17987501I wanted to read this book the moment I found out about it. I feel a special affinity for books about the magic of books and reading. It sounded like the perfect blend of fantasy, magic and adventure – and in a magical library with talking cats, no less! I expected to like it. I wanted to like it.

And yet…

When Alice’s father goes down in a shipwreck, she is sent to live with an uncle she’s never heard of and knows nothing about. Her uncle turns out to be a mysterious old man with an impossibly massive library full of books she is forbidden to read. But when she runs into a talking cat her whole world is turned upside down.

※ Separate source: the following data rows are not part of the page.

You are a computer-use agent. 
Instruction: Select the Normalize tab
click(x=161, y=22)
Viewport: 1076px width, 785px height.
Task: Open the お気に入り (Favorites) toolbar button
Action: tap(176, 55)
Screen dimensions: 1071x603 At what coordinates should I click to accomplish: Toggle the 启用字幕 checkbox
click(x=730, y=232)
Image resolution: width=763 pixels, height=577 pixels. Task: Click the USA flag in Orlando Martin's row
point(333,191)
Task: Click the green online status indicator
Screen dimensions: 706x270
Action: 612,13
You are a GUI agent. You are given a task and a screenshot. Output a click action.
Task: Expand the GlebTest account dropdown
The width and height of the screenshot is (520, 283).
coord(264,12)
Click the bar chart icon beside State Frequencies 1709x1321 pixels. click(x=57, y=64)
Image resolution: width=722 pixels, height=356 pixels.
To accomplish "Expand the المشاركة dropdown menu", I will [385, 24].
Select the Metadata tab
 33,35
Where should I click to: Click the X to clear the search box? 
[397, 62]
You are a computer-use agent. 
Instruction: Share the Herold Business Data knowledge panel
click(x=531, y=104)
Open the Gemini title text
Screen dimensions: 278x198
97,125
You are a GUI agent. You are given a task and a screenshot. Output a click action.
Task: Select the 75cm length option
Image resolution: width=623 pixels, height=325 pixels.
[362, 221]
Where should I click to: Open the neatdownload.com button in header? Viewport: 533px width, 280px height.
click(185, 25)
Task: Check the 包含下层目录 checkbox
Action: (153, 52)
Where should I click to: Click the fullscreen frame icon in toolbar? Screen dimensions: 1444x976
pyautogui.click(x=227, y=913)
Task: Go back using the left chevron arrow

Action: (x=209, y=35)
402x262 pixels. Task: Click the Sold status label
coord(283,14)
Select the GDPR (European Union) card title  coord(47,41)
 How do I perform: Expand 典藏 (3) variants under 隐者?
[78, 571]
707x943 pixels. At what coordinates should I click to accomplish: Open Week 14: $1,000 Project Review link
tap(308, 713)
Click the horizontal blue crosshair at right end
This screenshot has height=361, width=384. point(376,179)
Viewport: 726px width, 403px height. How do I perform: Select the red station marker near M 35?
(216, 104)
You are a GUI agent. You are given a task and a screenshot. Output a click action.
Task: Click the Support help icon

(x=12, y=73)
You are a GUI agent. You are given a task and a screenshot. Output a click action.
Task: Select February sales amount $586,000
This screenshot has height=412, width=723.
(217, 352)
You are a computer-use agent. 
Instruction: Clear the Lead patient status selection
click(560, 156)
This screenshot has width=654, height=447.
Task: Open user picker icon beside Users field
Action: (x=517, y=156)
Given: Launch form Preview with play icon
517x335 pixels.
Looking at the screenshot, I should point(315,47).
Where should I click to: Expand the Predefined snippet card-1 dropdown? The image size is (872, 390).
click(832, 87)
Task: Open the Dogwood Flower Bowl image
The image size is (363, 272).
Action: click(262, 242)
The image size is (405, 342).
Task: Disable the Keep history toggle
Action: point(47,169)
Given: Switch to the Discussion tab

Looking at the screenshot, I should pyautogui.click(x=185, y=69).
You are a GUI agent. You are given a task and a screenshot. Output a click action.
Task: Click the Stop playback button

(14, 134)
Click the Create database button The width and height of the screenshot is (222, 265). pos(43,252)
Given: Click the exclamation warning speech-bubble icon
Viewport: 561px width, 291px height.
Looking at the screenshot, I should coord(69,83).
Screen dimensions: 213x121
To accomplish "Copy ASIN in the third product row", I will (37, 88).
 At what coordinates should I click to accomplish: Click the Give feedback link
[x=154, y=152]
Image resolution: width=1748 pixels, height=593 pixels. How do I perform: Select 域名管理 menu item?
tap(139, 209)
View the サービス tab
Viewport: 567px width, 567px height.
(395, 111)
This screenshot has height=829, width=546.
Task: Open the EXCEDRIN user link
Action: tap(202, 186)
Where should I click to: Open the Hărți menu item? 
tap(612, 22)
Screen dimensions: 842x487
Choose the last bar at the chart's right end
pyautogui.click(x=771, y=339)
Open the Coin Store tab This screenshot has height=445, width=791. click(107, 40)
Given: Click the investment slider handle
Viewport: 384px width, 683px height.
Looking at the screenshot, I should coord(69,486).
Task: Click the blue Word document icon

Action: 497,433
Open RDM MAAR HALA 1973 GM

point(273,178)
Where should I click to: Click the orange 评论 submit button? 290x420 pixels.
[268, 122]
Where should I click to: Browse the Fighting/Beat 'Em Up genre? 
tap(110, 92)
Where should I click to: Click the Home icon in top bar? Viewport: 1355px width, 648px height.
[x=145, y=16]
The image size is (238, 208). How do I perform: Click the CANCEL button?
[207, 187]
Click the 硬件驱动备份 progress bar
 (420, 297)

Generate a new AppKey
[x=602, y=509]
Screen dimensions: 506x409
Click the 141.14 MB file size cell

It took me more than three-fourths of the book to even get into it at all. Until then, it was a struggle. I understand that Wexler was building the foundation of the story but there were many painfully slow parts. I’m afraid it won’t hold the attention of the intended middle school readers. It had all the right ingredients, but it lacked something… I wasn’t sure what it was missing but then it hit me. This book has exactly one long, slow plot. There are books that work on various layers, with subplots and secondary characters with their own lives, with people who have histories, people who have more than one interest. This book does not. It’s not a tree with branches going off, branches of secondary plot points or action outside the main narrative thread. It’s completely about Alice going from point A to point B, with some stops along the way but never, ever branching off, doing anything that isn’t directly plot-relevant. There’s not a single character she meets that is anything but a plot-relevant prop, there to either hinder her or help her. I didn’t really get the impression of any of those characters as real people with lives outside of Alice’s plot. Whenever those characters weren’t needed, they were just put aside on a shelf, waiting for the next time they’d need to turn up. It did end on a strong note and I might be curious to check out book two, after I finish my mountain to read, but I won’t be running out to get the second book anytime soon.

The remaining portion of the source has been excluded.